Perhaps I’m being over-cautious suggesting all this, but as they say, “once burned, twice shy.”

A Bit of Unofficial Insight

Prior making those last two announcements, I had started a longer, somewhat related, more thoughtful post. I normally try to avoid multiple posts in one day, but here it is anyway:

One of the wonderful things about living in a building like ours is that you can, for the most part, be as involved or uninvolved in the community around you as you like. It’s very easy to be totally unaware of all the work going on behind the scenes to keep things running smoothly. Even as someone who is currently pretty involved, I’m constantly amazed by just how much is quietly being done by our new management company to effectively address the wide range of issues that dropped in their lap when they took us over a mere 3 months ago. As someone fairly “in the know”—14 years an owner, 9 years running this site, and 5 years on the board—here’s a bit of personal and totally unofficial insight as to where we are and how we got here.

A brief history of our property management since the building’s 1987 conversion to condos:

  • Following the first management company(s), Royal Management took over in the early 1990s. Cathy Deloge was the company owner and kept the building on solid financial footing throughout the years. Periodically the Board would take a look at other management companies, but always came back to Royal.
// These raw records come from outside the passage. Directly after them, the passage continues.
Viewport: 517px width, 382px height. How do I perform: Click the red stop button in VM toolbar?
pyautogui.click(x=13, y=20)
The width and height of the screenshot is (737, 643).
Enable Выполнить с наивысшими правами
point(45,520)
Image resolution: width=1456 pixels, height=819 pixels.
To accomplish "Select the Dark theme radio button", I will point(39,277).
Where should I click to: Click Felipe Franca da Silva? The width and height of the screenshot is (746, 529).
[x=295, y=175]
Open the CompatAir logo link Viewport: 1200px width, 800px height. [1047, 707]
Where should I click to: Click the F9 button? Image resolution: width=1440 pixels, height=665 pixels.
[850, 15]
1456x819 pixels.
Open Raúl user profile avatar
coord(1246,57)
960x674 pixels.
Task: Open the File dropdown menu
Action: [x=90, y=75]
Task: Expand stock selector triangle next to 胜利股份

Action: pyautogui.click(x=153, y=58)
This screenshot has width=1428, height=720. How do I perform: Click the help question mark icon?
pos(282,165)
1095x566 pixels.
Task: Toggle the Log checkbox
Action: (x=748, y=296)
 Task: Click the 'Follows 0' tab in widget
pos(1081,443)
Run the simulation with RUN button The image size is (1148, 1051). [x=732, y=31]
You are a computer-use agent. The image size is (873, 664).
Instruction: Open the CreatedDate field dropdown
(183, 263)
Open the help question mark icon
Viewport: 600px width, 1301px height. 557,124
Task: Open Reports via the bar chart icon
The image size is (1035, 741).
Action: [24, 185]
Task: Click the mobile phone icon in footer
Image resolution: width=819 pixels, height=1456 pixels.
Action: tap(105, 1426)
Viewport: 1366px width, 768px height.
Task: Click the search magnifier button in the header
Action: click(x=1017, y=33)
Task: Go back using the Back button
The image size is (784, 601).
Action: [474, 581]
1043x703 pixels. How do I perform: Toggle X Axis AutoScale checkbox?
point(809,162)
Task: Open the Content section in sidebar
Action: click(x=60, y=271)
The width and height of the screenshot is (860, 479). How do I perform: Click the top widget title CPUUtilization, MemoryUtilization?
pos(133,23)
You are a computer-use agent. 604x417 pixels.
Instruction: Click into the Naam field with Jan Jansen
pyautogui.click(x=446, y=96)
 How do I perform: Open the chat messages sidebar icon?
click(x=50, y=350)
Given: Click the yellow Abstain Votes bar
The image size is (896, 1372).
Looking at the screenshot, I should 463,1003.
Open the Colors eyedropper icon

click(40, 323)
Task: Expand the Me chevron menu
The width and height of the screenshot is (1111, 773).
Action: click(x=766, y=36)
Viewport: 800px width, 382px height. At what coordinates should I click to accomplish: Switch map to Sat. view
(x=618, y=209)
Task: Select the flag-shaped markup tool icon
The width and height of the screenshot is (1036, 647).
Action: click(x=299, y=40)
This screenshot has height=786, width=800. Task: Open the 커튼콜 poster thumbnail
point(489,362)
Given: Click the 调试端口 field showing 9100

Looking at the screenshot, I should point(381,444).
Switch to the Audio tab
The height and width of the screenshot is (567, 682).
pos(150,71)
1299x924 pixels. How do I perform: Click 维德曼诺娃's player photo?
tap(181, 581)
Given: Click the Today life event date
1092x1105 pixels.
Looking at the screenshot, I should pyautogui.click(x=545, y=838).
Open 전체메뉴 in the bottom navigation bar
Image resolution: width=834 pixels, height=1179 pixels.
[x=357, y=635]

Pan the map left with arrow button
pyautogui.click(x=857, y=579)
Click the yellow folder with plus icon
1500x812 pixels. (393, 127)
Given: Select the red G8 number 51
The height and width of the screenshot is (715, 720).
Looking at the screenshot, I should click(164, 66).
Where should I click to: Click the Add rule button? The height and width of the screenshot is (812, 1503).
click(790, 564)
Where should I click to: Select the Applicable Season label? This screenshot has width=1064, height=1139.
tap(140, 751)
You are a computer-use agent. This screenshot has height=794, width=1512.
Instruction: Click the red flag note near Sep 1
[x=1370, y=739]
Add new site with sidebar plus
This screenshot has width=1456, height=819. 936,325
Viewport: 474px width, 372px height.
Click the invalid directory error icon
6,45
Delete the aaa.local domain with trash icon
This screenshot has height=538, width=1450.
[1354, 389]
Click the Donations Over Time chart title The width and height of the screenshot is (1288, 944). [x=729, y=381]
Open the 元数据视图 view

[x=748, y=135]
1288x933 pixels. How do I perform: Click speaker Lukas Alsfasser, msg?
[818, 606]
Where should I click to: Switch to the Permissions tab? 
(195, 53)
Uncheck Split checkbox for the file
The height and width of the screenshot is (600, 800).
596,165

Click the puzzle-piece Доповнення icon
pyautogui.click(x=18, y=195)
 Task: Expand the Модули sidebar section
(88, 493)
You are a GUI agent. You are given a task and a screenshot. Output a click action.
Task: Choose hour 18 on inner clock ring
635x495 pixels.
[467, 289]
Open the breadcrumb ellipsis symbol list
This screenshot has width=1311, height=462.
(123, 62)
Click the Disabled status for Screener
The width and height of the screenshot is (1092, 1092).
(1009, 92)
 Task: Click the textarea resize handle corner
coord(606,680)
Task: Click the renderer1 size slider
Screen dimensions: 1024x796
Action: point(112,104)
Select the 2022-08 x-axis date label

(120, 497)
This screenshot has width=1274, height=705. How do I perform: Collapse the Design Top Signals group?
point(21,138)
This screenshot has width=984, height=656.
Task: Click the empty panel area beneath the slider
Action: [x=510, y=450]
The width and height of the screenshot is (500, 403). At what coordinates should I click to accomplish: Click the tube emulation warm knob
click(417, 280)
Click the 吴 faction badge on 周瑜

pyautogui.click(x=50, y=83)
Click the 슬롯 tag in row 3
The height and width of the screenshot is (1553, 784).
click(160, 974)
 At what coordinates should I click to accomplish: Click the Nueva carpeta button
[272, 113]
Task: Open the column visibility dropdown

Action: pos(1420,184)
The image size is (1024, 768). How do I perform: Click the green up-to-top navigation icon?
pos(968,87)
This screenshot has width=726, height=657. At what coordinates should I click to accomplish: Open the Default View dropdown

Special assessments have been very few and far between—in the almost 14 years I’ve lived here I recall just one, and that was only in the $500 range.
  • In November of 2020, following the loss of its office manager, Royal Management joined with Avatar Properties. Cathy continued as our building manager under the Avatar umbrella. She retired from Avatar at the end of 2021.
  • As of March 2022, the owner of Avatar retired and Avatar Properties became part of BRIGS, LLC property management. While being skeptical of BRIGS as management, the Board felt that the company should be given an opportunity to prove themselves.
  • By the summer of 2022, BRIGS had confirmed some the Board’s worst fears and, after interviewing multiple companies, J A Wood was brought on board. Their stewardship began on November 1st of 2022.

And why have the past several months been so eventful in a not-so-good way?

  • In each property management change—3 in 2 years—information was lost, partly due to the switch from paper to digital, partly due to personal knowledge/experience being lost, and partly due to carelessness by prior management.
  • Frankly, BRIGS was prone to letting things fall through the cracks.
  • Given the 35 years since the building’s conversion, multiple systems are showing their age at once. And not every decision made over the decades that looked sensible and financially sound in the short term has proved quite so wise in the long term.
  • COVID put extra burdens on us in several ways: how we meet and interact, how many packages the mailroom must handle, how quickly parts for repairs can be obtained, how available contractors are, and how many bids are offered for work to be done.
  • We’ve had two extreme weather events in the past few months—the Nor’easter just before Christmas and the past weekend’s record-breaking windchills—that have impacted huge numbers of buildings, some of them far worse than they did ours.

I know that with so much going on, it can seem like this issue or that is being overlooked, and tempting to place blame for problems on the most convenient target, current management, but those of us working closely with them have been struck by how much they’ve had to deal with and how well the’ve done it. Even Ron, who’s been doing maintenance in the building since its conversion, says that when he and his vast store of knowledge eventually leave us, we need to hang onto J A Wood because they “really know their stuff.” I, for one, am convinced that they are the company that will get us back on track and help the property thrive as we move forward.

Please Move Cars Out of Basement

If, for some reason, you’re getting notifications from this bulletin board but missing the ones coming from management, and if you park in the basement, please move your car out ASAP while a crew works to clean up damage from burst pipes.

Several crews are currently in the building working to get things cleaned up and running again after this weekend’s extreme temperatures.